=== REQUIREMENTS ===
Reproduce every line of the records below word for word, leaving out the pictures.

MATERIAL TO PROCESS start

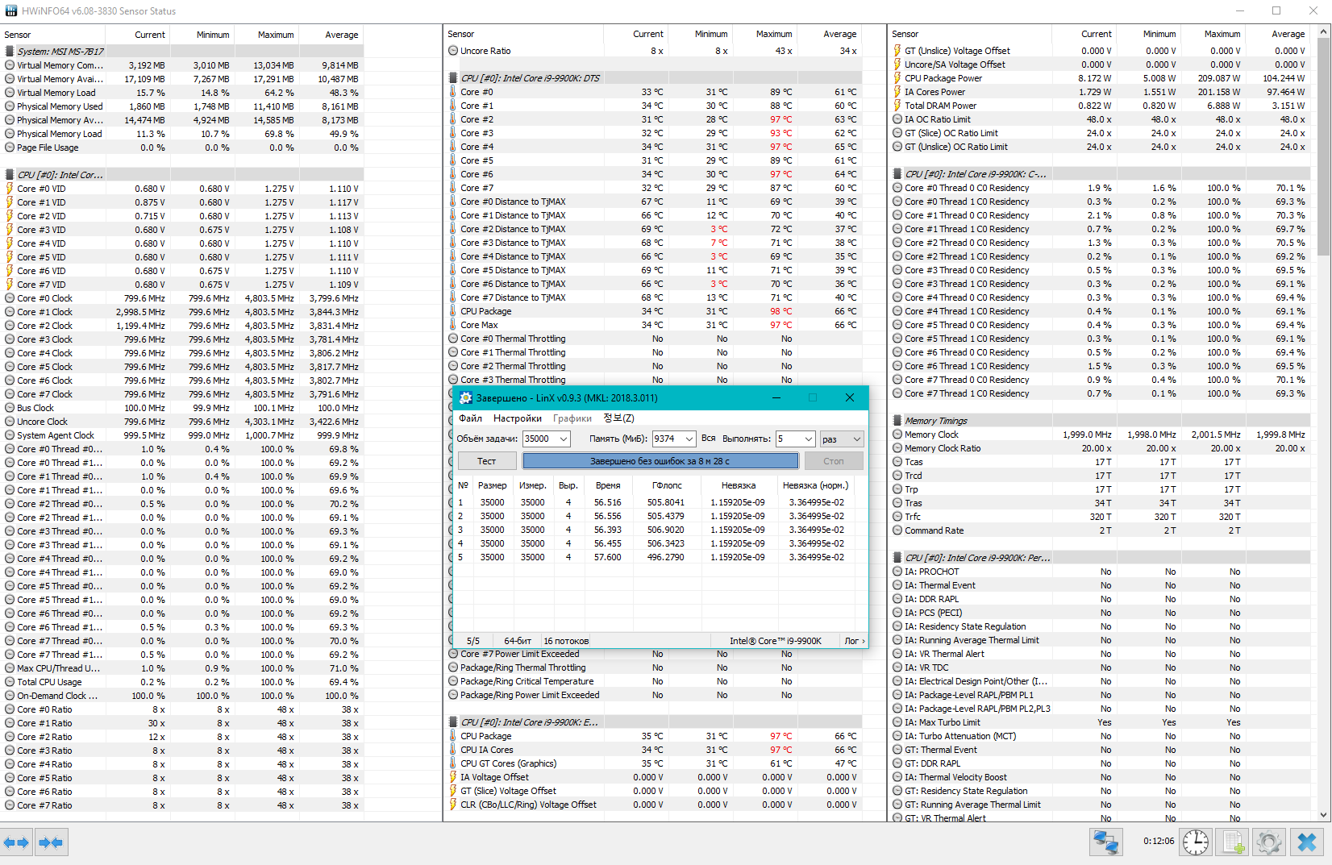Open the раз unit dropdown
This screenshot has width=1332, height=865.
(x=842, y=439)
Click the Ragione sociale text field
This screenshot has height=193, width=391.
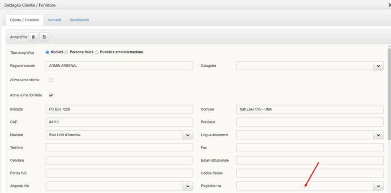(119, 66)
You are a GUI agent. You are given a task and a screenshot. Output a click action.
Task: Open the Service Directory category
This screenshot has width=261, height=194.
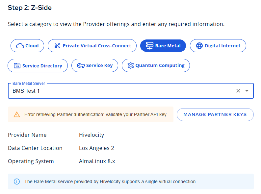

MATERIAL TO PROCESS end

=== EXERCISE RESPONSE ===
Open the раз unit dropdown
This screenshot has width=1332, height=865.
(x=842, y=439)
Click the Ragione sociale text field
This screenshot has height=193, width=391.
(119, 66)
You are a GUI agent. You are given a task and a screenshot. Output a click action.
Task: Open the Service Directory category
This screenshot has width=261, height=194.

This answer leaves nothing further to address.